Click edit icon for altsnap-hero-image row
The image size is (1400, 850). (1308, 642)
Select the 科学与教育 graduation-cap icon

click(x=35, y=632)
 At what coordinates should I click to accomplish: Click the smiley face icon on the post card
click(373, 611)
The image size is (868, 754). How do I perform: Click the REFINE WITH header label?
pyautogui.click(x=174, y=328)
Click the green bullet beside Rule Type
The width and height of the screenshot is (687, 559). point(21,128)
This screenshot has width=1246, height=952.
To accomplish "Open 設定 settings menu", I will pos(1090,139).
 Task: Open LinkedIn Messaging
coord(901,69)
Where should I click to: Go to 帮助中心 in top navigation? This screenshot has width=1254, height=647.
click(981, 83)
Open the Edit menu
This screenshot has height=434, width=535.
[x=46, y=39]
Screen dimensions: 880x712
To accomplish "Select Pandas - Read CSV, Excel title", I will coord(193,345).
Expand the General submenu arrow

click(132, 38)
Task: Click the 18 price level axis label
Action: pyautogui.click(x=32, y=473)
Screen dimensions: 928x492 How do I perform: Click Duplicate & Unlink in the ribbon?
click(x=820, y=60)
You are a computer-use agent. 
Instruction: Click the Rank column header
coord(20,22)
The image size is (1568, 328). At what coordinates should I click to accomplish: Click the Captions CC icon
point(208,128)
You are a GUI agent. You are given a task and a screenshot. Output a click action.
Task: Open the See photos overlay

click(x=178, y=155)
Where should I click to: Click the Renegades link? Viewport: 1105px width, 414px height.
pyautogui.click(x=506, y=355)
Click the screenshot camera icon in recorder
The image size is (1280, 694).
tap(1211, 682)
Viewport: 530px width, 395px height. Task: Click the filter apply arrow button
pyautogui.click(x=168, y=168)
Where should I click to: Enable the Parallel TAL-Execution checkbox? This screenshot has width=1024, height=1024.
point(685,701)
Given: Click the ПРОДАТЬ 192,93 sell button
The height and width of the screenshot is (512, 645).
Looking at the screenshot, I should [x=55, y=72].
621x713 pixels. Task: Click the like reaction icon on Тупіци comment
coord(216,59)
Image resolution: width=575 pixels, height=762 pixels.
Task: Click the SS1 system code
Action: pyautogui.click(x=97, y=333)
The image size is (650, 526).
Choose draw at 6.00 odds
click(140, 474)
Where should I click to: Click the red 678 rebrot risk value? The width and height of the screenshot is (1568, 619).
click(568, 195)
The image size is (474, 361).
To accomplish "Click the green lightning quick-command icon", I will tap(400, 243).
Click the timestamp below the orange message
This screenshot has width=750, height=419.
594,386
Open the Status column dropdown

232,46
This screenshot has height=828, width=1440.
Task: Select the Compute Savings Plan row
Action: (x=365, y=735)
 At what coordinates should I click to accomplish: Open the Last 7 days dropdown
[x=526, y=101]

**WORK INSTRUCTION:** Within the records, tally every line that contains the word "agent". Only the resulting number should be given.

**COMPLETED TASK:** 2